**Genanntes Ziel A**
Benenne in den Datensätzen „Where should I click to“ in „Where do I click to“ um und gib die Zeilen erneut wieder, beginnend bei der Zeile mit „Task: Open the account login page“ und endend nach der Zeile mit „Click the 退出“. Alles andere bleibt unverändert.

**Seite**
******************************
Die Schneemassen der vergangenen Tage waren eine wahre Freude für Kinder und Wintersport-Begeisterte. Aber es war auch Stöhnen und Ächzen zu hören: Schließlich musste der Schnee von den Straßen und von den vielen Einfahrten geräumt werden. Jetzt dürfte er für weiteren Unmut sorgen. Über das Wochenende sind Regenschauer angesagt. In Kombination mit milderen Temperaturen sorgen diese dafür, dass der Schnee schmilzt. Und wenn solche Massen schmelzen, dann gibt es viel Wasser. Sehr viel.
Temperatur-Anstieg und Tauwetter
„Wir rechnen in der Tat in den nächsten Tagen mit Hochwasser“, erklärt Oliver Stenzel. Er ist Bauingenieur beim Landesbetrieb Gewässer und hat das Hochwasserrückhaltebecken in Wolterdingen geplant.
Der Damm am Eingang des Bregtales sei ein wichtiges Element im Hochwasserschutz, erklärt Stenzel. Aber kommt es jetzt durch die Schneeschmelze wieder dazu, dass der große Damm seinen Nutzen unter Beweise stellen muss? „Wir erwarten einen deutlichen Temperatur-Anstieg und Tauwetter. In den Wetterwarnungen vom Deutschen Wetterdienst wird Warnstufe drei ausgegeben.“ Es herrsche also extreme Unwetter-Gefahr.
Auf die Pegel achten
„Von der Hochwasserzentrale in Karlsruhe erhalten wir regelmäßig Lageberichte und Prognosen“, erklärt Stenzel. Darin enthalten sind auch die verschiedenen Pegelstände: „Im aktuellen Lagebericht ist ein Großteil der 110 Pegel enthalten. Er wird alle drei Stunden aktualisiert.“ In der Gegend sind das jene bei Wolterdingen, Hammereisenbach, Allmendshofen, der Birgachpegel und jener am Donau-Zusammenfluss. „Gerechnet wird dabei immer in Jährlichkeiten. Und aktuell gehen wir von zwei- bis zehnjährlichen Ereignissen aus, die bevorstehen.“ Zehnjährig bedeutet etwa, ein Hochwasser von diesem Ausmaß kommt nur einmal in zehn Jahren vor. „Wir planen jedoch immer mit dem Schutz vor einem 100-Jährigen“, erklärt der Ingenieur.

Womit gerechnet wird
Für den Damm bei Wolterdingen wird es über das Wochenende höchstwahrscheinlich einen Vor-Alarm geben: „Wir kratzen gerade so eine Marke, ob wir sie erreichen, ist fraglich. Das hängt auch von der besonderen Situation ab“, sagt Stenzel. Die Prognosen seien zwar sehr genau, wie dann aber der tatsächliche Niederschlag aussieht, und wo genau sich das Regenzentrum dann befinde, sei noch nicht klar: „Es spielt natürlich eine Rolle, ob es sich direkt darüber befindet, oder woanders.“ Bei der Erstellung der Prognosen gehe es sehr detailliert zur Sache und etliche Parameter fließen in das Modell mit hinein: „Berücksichtigt wird etwa die Schnee-Situation, der Niederschlag, aber auch die Bodenfeuchte“, sagt Stenzel.
******************************
Gespeicherte Dateneinträge:
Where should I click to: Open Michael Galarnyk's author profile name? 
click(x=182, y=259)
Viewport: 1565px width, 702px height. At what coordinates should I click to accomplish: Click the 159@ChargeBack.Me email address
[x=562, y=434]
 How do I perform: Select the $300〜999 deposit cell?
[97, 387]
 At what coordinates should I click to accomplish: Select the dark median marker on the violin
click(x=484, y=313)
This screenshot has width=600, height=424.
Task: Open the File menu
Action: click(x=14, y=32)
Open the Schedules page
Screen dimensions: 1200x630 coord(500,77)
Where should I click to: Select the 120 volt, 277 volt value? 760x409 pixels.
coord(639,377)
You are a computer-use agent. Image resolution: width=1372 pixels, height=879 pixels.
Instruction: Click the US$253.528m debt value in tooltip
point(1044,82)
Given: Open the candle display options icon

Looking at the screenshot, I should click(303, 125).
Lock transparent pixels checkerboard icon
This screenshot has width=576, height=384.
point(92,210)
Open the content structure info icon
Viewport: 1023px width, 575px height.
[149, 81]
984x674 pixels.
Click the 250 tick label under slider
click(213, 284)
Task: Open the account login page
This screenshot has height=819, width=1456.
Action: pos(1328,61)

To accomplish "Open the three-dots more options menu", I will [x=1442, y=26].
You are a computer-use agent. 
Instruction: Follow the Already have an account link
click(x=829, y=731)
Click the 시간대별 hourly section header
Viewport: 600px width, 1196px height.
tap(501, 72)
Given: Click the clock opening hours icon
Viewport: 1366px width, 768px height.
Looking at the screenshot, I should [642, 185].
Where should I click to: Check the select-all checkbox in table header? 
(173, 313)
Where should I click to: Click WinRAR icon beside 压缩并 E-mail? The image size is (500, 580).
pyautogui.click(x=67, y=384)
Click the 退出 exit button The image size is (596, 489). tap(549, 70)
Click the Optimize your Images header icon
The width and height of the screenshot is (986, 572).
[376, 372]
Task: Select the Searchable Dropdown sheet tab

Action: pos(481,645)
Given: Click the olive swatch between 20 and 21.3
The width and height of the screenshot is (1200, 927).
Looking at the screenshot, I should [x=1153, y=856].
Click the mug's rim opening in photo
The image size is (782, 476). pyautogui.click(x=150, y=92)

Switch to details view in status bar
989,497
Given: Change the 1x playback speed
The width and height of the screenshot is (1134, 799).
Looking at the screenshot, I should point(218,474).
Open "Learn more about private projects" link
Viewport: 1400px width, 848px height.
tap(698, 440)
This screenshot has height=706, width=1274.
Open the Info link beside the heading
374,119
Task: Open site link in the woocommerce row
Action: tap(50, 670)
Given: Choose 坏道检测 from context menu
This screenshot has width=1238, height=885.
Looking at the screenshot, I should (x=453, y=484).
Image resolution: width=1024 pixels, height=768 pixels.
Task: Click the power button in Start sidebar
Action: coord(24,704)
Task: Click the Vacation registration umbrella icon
******************************
**Genanntes Ziel B**
Schreib bitte aus dem Artikel über die Schneeschmelze den Wortlaut ab, beginnend bei „Die Schneemassen der“ und endend nach „Wasser. Sehr viel.“.

**Lösung des Problems A**
Task: Open the account login page
This screenshot has height=819, width=1456.
Action: pos(1328,61)

To accomplish "Open the three-dots more options menu", I will [x=1442, y=26].
You are a computer-use agent. 
Instruction: Follow the Already have an account link
click(x=829, y=731)
Click the 시간대별 hourly section header
Viewport: 600px width, 1196px height.
tap(501, 72)
Given: Click the clock opening hours icon
Viewport: 1366px width, 768px height.
Looking at the screenshot, I should [642, 185].
Where do I click to: Check the select-all checkbox in table header? 
(173, 313)
Where do I click to: Click WinRAR icon beside 压缩并 E-mail? The image size is (500, 580).
pyautogui.click(x=67, y=384)
Click the 退出 exit button The image size is (596, 489). tap(549, 70)

**Lösung des Problems B**
Die Schneemassen der vergangenen Tage waren eine wahre Freude für Kinder und Wintersport-Begeisterte. Aber es war auch Stöhnen und Ächzen zu hören: Schließlich musste der Schnee von den Straßen und von den vielen Einfahrten geräumt werden. Jetzt dürfte er für weiteren Unmut sorgen. Über das Wochenende sind Regenschauer angesagt. In Kombination mit milderen Temperaturen sorgen diese dafür, dass der Schnee schmilzt. Und wenn solche Massen schmelzen, dann gibt es viel Wasser. Sehr viel.